■ Working data
______________________________
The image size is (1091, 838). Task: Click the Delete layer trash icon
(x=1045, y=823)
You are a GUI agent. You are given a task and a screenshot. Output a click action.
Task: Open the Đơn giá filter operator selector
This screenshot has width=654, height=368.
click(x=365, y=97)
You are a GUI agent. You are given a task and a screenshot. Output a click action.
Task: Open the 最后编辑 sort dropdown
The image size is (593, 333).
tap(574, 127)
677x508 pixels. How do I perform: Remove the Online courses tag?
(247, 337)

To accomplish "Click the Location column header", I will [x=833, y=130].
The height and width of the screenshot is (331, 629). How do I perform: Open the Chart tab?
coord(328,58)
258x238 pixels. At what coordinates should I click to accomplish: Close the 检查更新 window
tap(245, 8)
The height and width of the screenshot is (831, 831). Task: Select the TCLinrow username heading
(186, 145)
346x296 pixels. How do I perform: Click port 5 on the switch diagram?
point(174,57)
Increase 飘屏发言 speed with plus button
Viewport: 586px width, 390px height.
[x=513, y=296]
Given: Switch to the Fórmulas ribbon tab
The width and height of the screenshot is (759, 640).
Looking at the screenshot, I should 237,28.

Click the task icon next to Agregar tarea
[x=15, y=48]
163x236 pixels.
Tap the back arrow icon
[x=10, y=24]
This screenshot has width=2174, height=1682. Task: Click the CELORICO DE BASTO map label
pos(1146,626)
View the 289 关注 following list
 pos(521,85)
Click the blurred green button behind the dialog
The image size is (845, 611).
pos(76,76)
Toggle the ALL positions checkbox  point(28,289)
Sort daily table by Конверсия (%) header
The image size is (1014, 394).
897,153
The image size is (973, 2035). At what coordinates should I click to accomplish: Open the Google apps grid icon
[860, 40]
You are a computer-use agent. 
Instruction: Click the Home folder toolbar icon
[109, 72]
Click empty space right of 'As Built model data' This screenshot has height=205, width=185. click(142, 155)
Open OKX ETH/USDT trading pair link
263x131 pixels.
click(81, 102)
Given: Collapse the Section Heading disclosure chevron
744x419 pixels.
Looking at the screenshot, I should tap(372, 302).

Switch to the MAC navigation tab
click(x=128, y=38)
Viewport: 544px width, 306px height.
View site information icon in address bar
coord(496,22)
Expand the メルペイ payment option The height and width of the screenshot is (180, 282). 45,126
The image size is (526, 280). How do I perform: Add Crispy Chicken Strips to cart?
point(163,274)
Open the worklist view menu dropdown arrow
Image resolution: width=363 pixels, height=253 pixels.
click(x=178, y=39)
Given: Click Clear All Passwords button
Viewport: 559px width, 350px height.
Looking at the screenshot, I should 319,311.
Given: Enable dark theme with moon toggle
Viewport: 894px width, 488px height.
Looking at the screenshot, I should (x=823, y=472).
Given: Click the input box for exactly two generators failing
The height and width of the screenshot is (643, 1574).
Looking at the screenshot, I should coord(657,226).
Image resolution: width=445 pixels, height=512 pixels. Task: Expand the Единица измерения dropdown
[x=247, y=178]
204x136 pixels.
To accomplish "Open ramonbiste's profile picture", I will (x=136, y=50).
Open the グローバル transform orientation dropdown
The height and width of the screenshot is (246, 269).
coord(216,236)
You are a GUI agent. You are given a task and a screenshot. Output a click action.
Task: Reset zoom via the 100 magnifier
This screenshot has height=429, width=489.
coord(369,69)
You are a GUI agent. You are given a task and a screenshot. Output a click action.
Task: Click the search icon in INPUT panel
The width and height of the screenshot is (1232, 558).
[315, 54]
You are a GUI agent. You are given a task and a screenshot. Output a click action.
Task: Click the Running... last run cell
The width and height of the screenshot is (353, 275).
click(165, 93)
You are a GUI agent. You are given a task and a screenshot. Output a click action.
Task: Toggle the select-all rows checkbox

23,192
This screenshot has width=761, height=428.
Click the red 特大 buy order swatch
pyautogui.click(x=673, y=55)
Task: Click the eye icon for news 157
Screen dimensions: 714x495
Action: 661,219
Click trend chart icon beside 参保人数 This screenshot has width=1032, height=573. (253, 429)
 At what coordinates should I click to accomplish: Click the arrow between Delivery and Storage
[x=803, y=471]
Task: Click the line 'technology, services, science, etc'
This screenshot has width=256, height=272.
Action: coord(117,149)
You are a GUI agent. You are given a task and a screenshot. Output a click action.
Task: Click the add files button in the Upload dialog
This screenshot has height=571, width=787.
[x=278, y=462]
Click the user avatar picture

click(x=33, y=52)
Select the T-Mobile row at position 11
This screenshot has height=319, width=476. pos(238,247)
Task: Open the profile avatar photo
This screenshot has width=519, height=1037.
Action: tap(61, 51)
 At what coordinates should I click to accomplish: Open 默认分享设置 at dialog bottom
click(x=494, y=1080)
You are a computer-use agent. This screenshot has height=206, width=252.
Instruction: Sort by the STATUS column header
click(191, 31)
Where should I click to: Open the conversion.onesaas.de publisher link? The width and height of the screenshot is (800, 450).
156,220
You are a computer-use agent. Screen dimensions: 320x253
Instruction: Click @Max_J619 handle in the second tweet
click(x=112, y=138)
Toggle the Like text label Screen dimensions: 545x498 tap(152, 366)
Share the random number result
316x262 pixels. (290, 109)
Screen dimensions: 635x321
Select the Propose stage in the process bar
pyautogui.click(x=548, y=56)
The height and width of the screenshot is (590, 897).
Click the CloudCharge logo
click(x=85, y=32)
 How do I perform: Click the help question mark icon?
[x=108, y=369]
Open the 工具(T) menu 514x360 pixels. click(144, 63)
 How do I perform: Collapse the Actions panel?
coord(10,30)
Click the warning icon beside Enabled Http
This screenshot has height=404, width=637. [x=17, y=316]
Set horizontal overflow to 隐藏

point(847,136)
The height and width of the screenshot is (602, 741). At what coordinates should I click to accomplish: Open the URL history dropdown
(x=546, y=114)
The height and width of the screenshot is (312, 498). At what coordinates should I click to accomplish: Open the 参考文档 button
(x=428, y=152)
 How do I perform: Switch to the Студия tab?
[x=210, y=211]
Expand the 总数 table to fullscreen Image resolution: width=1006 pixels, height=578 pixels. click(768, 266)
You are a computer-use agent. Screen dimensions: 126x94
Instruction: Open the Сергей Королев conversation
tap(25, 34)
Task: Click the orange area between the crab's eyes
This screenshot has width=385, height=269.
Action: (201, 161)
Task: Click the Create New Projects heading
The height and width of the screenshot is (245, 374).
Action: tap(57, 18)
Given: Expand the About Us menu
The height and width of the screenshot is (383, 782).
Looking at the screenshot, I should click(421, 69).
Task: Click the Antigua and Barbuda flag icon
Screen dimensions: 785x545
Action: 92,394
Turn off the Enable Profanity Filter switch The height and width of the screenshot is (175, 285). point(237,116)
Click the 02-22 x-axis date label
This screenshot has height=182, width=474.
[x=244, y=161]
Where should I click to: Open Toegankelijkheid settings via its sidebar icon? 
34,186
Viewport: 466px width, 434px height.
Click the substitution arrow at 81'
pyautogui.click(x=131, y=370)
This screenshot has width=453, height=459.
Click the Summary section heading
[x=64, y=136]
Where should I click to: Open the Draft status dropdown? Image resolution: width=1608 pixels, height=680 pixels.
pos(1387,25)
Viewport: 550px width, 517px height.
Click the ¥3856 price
______________________________
■ What you are asked to do
Copy the lines exactly, starting with the line that contains "Switch to the MAC navigation tab" and going on through the line that contains "point(163,274)".

■ Full answer
Switch to the MAC navigation tab
click(x=128, y=38)
Viewport: 544px width, 306px height.
View site information icon in address bar
coord(496,22)
Expand the メルペイ payment option The height and width of the screenshot is (180, 282). 45,126
The image size is (526, 280). How do I perform: Add Crispy Chicken Strips to cart?
point(163,274)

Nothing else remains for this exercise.